# The AMD FX-8350 is not a true Octacore CPU.



## NoasArcAngel (Mar 12, 2013)

Piledriver is still based on the same basic design as Bulldozer, with the ‘8-core’ chip containing four Piledriver modules, each of which contains a pair of integer cores. While AMD markets these as individual CPU cores, each module’s pair of integer cores shares a number of resources, including the fetch and decode units, a Floating Point scheduler (FPU) and 2MB of L2 cache. This is part of AMD’s design philosophy of focusing on multi-threaded performance, with each module able to process two threads simultaneously. As we found last year though, this comes at the cost of single-threaded performance and with the down-side that relatively few applications are able to make use of four cores in multi-threaded workloads, let alone eight

*images.bit-tech.net/content_images/2012/11/amd-fx-8350-review/piledriver-3s.jpg

AMD FX-8350 review | bit-tech.net

read more here : *www.thinkdigit.com/forum/pc-compon...ew-gaming-pc-config-suggestions-advice-2.html


----------



## Hrishi (Mar 12, 2013)

Same goes with their Apus like a10-4600m which is not a true quad design but is being marketed as quad core.


----------



## NoasArcAngel (Mar 12, 2013)

Rishi. said:


> Same goes with their Apus like a10-4600m which is not a true quad design but is being marketed as quad core.



and when we suggest configs, everyone drools over the fx8350, best VFM option and this and that.


----------



## harshilsharma63 (Mar 12, 2013)

NoasArcAngel said:


> and when we suggest configs, everyone drools over the fx8350, best VFM option and this and that.


What's the problem if the chip performs well? In many tasks the fx 8350 is very close to i7 3770k which is almost double the price of fx 8350.


----------



## NoasArcAngel (Mar 12, 2013)

harshilsharma63 said:


> What's the problem if the chip performs well? In many tasks the fx 8350 is very close to i7 3770k which is almost double the price of fx 8350.



thats whats wrong, its only in some tasks... tasks which suit a quadcore that the fx8350 outperforms the i7, but for other practical purposes like gaming its pretty much useless.


----------



## hitesh (Mar 12, 2013)

Thanks @Noasarcangel for posting. I was thinking of posting something like this too but damn I'm too lazy.
It is very wrong of AMD to advertize this as 8 core cpu 



NoasArcAngel said:


> and when we suggest configs, everyone drools over the fx8350, best VFM option and this and that.



Exactly. They just go with this 8 core thing and the best value for money and stuff like that !
They don't even bother to look at benchmarks


----------



## Cilus (Mar 12, 2013)

Buddy, we all here know that neither Bulldozer, nor Piledriver, are tru OctaCore CPU and in fact we do have some great articles here, written by the forum members, explaining the details of the Module based architecture. 

And some information about Piledriver: Currently each of the BD/PD modules has a Dual Fetch Unit (Fetch Unit fetches data and instructions from Main Memory or CPU registers) but a single Decode Unit (Decode Unit decodes the Assembly language to CPU understandable Binary Code). As a result there is a bottleneck in instruction decoding for a particular thread. Theoretically, two Integer Cores of a BD/PD module can work on the instructions of a single thread. But it is observed that a single Decoding unit is not able to decode instructions/Data in such a rate to properly feed the two Cores.

**Problem 1**
According to the opening post of the forum thread, which resources do the two integer cores of each Piledriver module share?

Click-target data
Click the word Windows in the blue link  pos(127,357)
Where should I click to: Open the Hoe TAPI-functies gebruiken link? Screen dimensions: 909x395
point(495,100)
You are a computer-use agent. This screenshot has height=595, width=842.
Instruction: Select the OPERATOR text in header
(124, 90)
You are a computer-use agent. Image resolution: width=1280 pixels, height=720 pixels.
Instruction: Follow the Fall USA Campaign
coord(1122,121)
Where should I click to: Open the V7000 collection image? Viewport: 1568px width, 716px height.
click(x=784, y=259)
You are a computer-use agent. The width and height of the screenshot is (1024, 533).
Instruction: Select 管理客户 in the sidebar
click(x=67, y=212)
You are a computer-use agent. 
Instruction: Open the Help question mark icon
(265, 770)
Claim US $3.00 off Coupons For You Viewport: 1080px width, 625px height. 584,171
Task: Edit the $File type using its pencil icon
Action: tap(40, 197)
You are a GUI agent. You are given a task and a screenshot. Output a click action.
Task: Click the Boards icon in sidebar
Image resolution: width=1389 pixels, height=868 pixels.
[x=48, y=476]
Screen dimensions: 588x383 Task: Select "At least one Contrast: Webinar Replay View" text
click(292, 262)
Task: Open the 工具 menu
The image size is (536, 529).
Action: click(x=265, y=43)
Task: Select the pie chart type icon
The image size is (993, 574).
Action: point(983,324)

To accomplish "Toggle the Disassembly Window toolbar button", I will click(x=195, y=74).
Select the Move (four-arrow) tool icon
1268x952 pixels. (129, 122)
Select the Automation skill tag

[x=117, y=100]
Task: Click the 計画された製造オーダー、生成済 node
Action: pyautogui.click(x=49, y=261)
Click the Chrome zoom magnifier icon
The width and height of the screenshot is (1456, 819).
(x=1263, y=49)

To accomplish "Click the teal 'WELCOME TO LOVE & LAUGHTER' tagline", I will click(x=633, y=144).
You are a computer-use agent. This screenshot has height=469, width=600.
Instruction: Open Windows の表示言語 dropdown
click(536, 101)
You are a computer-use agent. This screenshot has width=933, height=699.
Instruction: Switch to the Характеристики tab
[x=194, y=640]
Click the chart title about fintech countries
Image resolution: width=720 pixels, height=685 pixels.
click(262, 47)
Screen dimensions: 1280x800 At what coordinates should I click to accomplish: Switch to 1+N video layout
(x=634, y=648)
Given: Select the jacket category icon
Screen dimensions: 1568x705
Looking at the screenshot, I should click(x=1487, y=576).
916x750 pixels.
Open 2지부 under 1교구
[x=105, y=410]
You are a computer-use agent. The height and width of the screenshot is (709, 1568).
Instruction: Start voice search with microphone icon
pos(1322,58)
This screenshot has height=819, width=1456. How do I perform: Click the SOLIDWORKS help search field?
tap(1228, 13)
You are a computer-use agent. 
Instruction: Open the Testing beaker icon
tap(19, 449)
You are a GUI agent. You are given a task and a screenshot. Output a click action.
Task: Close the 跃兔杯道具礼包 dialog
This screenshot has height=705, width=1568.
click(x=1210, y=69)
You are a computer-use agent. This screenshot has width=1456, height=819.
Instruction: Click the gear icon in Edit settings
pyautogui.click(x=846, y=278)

**Problem 2**
In the listing, locate each line that contains the string "This" and copy those lines.

**Exercise answer 1**
They share the fetch and decode units, a Floating Point scheduler (FPU), and 2MB of L2 cache.

**Exercise answer 2**
You are a computer-use agent. This screenshot has height=595, width=842.
You are a computer-use agent. This screenshot has height=469, width=600.
You are a computer-use agent. This screenshot has width=933, height=699.
This screenshot has height=819, width=1456. How do I perform: Click the SOLIDWORKS help search field?
This screenshot has height=705, width=1568.
You are a computer-use agent. This screenshot has width=1456, height=819.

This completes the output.